• Stated goal:
Recast everything in the listing from the line containing "おすすめ商品 (859, 416)" down to the line containing "Short Story (551, 983)" as a Markdown table with the columns Row and Line. Put a running row number under Row and each line under Line, and skip any blank lines.

• Data for this exercise:
══════

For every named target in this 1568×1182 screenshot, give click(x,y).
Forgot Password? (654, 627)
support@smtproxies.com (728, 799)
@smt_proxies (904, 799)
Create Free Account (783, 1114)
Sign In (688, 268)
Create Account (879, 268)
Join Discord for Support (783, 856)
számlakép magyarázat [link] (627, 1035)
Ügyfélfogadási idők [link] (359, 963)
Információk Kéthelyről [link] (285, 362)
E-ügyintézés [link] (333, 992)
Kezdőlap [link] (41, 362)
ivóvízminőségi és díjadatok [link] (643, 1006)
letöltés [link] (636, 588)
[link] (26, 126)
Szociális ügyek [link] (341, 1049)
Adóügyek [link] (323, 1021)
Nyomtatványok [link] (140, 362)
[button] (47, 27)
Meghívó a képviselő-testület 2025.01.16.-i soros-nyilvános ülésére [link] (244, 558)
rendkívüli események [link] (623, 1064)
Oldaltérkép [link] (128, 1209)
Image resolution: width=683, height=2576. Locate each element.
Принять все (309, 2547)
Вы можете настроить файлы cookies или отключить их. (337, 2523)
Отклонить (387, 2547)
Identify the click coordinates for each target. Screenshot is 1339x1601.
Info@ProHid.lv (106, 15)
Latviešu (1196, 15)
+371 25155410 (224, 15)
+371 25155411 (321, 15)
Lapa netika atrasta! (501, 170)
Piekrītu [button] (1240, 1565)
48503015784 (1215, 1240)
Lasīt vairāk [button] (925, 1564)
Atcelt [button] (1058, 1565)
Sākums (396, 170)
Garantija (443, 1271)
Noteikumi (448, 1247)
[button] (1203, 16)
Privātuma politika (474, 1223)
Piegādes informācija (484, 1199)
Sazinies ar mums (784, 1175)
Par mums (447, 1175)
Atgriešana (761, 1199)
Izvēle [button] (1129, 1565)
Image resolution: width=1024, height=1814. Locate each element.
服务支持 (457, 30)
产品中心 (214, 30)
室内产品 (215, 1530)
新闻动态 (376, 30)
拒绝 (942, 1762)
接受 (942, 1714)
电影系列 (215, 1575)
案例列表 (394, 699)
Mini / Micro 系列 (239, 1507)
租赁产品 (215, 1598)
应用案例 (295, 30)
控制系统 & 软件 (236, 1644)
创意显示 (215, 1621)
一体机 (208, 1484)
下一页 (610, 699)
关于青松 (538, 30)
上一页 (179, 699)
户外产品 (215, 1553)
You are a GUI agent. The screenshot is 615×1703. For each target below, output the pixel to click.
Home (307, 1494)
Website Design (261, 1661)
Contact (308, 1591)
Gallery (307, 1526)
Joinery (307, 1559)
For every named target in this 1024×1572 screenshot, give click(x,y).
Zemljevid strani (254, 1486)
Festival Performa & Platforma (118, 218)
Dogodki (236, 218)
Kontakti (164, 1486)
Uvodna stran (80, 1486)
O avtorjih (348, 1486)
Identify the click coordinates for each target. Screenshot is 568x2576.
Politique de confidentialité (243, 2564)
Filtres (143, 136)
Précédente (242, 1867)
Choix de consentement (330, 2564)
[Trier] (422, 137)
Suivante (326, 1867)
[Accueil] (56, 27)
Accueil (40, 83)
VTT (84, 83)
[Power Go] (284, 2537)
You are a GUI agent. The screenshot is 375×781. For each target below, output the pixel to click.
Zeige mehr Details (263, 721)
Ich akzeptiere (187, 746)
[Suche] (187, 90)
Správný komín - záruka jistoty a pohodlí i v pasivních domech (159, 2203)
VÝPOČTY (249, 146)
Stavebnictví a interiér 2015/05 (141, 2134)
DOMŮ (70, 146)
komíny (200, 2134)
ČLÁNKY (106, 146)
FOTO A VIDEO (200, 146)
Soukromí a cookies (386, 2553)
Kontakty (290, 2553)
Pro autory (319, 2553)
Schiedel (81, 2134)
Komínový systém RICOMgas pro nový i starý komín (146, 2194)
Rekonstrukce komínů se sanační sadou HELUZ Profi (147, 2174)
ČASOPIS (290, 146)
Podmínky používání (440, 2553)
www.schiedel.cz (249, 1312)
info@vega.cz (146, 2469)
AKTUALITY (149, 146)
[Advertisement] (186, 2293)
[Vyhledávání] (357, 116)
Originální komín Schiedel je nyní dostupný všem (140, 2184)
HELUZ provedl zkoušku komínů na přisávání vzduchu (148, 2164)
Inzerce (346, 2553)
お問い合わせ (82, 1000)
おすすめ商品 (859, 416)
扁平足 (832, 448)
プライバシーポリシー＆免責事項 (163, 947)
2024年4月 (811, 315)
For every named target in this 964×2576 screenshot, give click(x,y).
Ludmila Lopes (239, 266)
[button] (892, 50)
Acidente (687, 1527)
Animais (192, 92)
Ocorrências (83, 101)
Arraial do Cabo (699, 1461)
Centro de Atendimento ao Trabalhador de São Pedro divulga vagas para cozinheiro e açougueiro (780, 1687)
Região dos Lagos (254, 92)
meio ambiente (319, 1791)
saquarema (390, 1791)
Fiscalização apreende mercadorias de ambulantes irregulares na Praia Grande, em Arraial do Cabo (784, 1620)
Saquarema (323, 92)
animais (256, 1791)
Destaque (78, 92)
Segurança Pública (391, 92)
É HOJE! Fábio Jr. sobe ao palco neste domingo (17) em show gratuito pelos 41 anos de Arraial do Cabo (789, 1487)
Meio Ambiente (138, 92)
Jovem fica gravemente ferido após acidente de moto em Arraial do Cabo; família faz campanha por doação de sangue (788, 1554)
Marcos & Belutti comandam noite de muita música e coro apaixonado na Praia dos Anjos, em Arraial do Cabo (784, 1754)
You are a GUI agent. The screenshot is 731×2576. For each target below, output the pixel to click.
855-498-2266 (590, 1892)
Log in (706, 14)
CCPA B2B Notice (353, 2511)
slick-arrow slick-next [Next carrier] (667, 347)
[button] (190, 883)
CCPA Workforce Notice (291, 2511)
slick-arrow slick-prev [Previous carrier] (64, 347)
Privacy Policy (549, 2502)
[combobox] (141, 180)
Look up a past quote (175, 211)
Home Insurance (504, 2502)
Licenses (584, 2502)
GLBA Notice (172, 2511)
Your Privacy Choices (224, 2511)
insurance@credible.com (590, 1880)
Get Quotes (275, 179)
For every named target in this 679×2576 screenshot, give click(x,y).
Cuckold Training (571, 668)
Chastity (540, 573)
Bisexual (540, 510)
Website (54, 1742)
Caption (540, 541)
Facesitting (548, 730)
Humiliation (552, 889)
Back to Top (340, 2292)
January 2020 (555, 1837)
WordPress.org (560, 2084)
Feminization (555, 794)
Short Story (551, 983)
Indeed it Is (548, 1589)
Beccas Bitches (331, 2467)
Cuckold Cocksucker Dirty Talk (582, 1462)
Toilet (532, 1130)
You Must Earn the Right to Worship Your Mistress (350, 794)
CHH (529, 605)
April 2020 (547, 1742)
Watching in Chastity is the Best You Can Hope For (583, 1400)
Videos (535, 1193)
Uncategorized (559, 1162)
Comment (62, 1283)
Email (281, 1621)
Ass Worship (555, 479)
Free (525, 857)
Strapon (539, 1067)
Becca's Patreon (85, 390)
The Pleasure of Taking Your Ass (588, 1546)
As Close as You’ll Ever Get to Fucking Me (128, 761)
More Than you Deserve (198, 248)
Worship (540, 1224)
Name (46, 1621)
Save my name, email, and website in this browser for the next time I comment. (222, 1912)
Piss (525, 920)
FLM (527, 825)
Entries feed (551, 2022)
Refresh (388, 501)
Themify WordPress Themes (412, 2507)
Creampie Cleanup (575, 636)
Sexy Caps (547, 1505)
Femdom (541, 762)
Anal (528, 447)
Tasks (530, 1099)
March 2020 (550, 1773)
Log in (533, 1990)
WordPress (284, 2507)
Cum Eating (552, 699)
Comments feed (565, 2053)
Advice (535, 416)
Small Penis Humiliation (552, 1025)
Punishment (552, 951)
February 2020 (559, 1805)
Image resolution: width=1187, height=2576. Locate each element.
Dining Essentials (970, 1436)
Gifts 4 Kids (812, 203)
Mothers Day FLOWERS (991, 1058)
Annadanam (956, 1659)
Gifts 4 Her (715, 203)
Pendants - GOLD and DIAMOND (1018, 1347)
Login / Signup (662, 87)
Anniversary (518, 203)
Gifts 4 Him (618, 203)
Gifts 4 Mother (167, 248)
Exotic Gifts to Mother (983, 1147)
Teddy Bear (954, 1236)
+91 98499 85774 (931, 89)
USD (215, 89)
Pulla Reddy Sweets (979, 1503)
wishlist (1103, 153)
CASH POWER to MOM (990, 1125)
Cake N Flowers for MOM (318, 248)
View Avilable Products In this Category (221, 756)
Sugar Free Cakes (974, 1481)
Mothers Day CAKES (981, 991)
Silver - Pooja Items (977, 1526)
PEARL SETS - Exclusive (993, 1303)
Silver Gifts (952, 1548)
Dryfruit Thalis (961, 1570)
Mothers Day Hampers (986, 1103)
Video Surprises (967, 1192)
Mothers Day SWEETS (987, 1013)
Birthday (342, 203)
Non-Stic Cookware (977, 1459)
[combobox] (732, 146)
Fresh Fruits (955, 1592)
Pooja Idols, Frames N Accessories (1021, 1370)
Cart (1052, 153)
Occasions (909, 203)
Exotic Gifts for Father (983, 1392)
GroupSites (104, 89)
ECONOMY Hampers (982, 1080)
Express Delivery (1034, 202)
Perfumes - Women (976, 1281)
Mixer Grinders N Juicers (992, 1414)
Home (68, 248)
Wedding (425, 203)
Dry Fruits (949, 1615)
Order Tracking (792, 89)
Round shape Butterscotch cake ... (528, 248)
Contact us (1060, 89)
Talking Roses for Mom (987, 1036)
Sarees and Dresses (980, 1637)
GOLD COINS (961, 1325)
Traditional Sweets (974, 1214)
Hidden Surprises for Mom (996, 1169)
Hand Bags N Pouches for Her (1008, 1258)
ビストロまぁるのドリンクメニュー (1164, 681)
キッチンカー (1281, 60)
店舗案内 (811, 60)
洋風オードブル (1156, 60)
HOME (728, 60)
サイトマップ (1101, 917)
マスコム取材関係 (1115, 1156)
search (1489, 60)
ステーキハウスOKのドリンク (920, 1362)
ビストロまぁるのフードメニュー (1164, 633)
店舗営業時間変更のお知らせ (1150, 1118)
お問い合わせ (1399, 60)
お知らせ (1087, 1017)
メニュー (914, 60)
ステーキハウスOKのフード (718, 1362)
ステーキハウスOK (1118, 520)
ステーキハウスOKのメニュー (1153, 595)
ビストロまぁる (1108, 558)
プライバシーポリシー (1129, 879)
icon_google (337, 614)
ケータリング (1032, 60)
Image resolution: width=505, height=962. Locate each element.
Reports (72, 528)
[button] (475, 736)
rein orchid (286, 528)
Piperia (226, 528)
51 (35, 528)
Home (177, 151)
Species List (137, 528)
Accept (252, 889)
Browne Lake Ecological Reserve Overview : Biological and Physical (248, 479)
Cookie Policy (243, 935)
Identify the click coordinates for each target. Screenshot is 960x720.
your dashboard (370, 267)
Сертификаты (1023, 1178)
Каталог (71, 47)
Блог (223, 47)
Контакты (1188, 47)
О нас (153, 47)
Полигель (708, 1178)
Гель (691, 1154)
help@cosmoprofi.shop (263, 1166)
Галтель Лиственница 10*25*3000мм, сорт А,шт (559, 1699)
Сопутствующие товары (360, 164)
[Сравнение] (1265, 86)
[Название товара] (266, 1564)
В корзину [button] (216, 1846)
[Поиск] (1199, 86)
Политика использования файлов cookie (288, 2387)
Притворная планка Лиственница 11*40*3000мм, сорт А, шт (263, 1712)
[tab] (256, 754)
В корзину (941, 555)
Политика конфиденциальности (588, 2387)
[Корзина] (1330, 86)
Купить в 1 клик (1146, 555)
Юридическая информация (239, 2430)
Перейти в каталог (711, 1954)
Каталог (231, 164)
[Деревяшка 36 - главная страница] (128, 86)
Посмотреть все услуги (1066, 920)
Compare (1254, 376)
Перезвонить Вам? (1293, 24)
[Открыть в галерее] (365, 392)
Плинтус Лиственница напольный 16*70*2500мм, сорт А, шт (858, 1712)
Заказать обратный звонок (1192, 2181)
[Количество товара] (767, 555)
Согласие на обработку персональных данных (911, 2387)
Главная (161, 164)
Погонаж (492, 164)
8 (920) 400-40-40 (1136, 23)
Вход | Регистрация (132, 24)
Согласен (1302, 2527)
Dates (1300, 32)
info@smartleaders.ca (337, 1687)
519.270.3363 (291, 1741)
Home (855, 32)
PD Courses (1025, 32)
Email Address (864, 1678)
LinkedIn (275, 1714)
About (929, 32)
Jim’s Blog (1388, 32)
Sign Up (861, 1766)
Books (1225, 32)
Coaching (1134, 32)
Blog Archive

══════

• The result:
| Row | Line |
|---|---|
| 1 | おすすめ商品 (859, 416) |
| 2 | 扁平足 (832, 448) |
| 3 | プライバシーポリシー＆免責事項 (163, 947) |
| 4 | 2024年4月 (811, 315) |
| 5 | For every named target in this 964×2576 screenshot, give click(x,y). |
| 6 | Ludmila Lopes (239, 266) |
| 7 | [button] (892, 50) |
| 8 | Acidente (687, 1527) |
| 9 | Animais (192, 92) |
| 10 | Ocorrências (83, 101) |
| 11 | Arraial do Cabo (699, 1461) |
| 12 | Centro de Atendimento ao Trabalhador de São Pedro divulga vagas para cozinheiro e açougueiro (780, 1687) |
| 13 | Região dos Lagos (254, 92) |
| 14 | meio ambiente (319, 1791) |
| 15 | saquarema (390, 1791) |
| 16 | Fiscalização apreende mercadorias de ambulantes irregulares na Praia Grande, em Arraial do Cabo (784, 1620) |
| 17 | Saquarema (323, 92) |
| 18 | animais (256, 1791) |
| 19 | Destaque (78, 92) |
| 20 | Segurança Pública (391, 92) |
| 21 | É HOJE! Fábio Jr. sobe ao palco neste domingo (17) em show gratuito pelos 41 anos de Arraial do Cabo (789, 1487) |
| 22 | Meio Ambiente (138, 92) |
| 23 | Jovem fica gravemente ferido após acidente de moto em Arraial do Cabo; família faz campanha por doação de sangue (788, 1554) |
| 24 | Marcos & Belutti comandam noite de muita música e coro apaixonado na Praia dos Anjos, em Arraial do Cabo (784, 1754) |
| 25 | You are a GUI agent. The screenshot is 731×2576. For each target below, output the pixel to click. |
| 26 | 855-498-2266 (590, 1892) |
| 27 | Log in (706, 14) |
| 28 | CCPA B2B Notice (353, 2511) |
| 29 | slick-arrow slick-next [Next carrier] (667, 347) |
| 30 | [button] (190, 883) |
| 31 | CCPA Workforce Notice (291, 2511) |
| 32 | slick-arrow slick-prev [Previous carrier] (64, 347) |
| 33 | Privacy Policy (549, 2502) |
| 34 | [combobox] (141, 180) |
| 35 | Look up a past quote (175, 211) |
| 36 | Home Insurance (504, 2502) |
| 37 | Licenses (584, 2502) |
| 38 | GLBA Notice (172, 2511) |
| 39 | Your Privacy Choices (224, 2511) |
| 40 | insurance@credible.com (590, 1880) |
| 41 | Get Quotes (275, 179) |
| 42 | For every named target in this 679×2576 screenshot, give click(x,y). |
| 43 | Cuckold Training (571, 668) |
| 44 | Chastity (540, 573) |
| 45 | Bisexual (540, 510) |
| 46 | Website (54, 1742) |
| 47 | Caption (540, 541) |
| 48 | Facesitting (548, 730) |
| 49 | Humiliation (552, 889) |
| 50 | Back to Top (340, 2292) |
| 51 | January 2020 (555, 1837) |
| 52 | WordPress.org (560, 2084) |
| 53 | Feminization (555, 794) |
| 54 | Short Story (551, 983) |